* Begin Listed entries *
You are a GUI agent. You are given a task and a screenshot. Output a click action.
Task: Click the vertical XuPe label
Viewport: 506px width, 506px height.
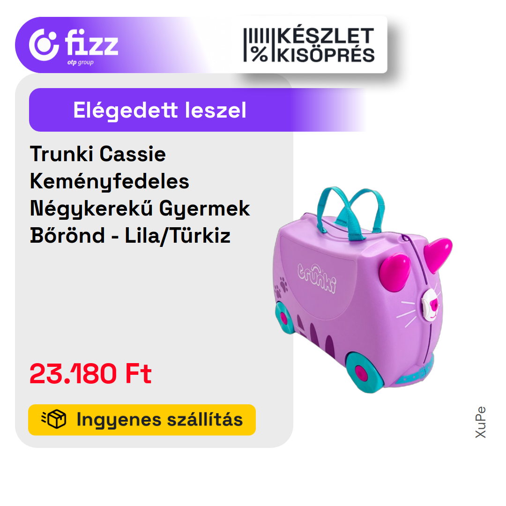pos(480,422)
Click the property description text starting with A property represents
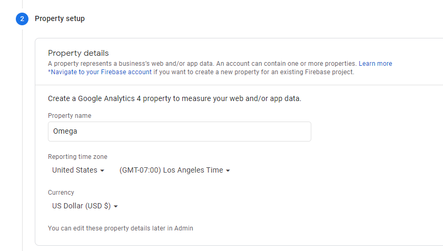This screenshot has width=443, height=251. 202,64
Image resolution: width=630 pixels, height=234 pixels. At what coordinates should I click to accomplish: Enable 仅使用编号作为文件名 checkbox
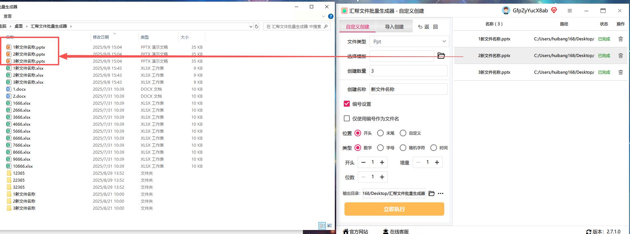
* End Listed entries *
* Begin Listed entries *
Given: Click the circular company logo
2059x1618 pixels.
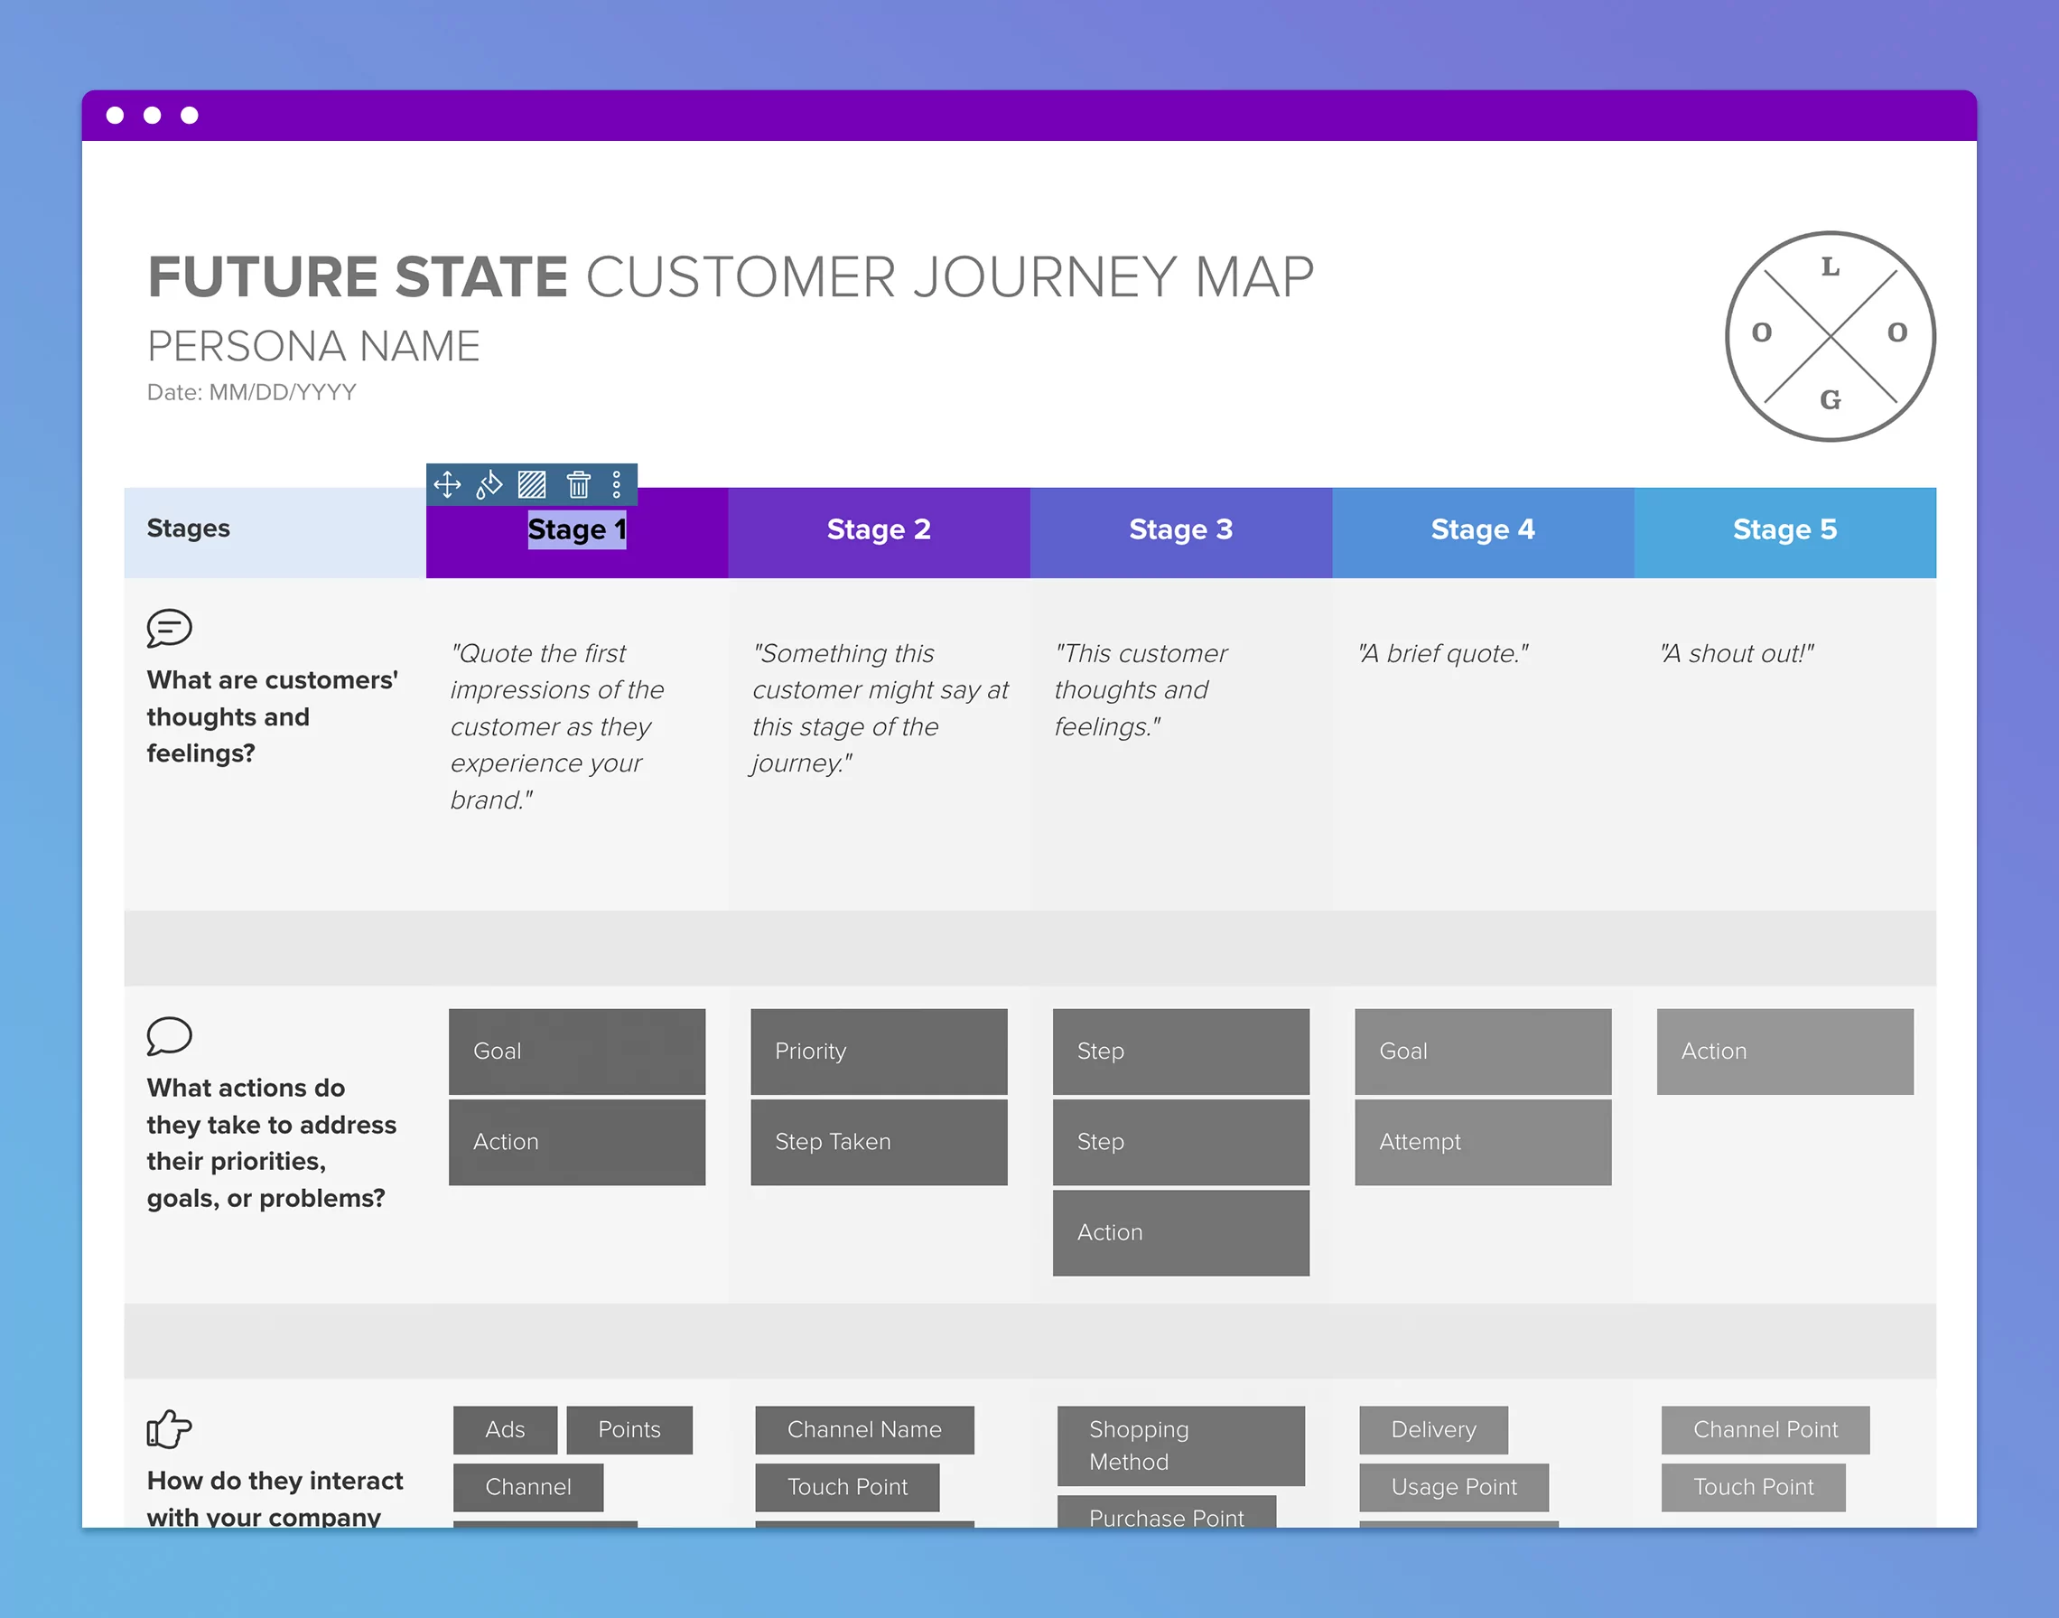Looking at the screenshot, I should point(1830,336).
* End Listed entries *
* Begin Listed entries *
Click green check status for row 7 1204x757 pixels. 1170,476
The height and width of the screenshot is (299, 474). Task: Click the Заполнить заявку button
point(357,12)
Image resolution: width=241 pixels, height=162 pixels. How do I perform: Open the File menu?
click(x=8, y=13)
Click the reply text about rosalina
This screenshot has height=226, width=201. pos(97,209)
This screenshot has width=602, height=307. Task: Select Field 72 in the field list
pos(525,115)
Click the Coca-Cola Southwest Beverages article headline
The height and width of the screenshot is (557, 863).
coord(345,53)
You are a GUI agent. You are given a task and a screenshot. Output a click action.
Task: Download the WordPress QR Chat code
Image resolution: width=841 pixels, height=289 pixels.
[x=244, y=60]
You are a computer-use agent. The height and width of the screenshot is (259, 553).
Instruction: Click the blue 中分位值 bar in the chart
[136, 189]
* End Listed entries *
*Aim of the exercise*: Format the part of the listing above that opens with the line containing "Click the property" and closes with the line containing "Image resolution: width=630" as a numbered list. Drop any blank lines, and leave the pictures out of your answer.

*Right answer*:
1. Click the property description text starting with A property represents
2. This screenshot has width=443, height=251. 202,64
3. Image resolution: width=630 pixels, height=234 pixels. At what coordinates should I click to accomplish: Enable 仅使用编号作为文件名 checkbox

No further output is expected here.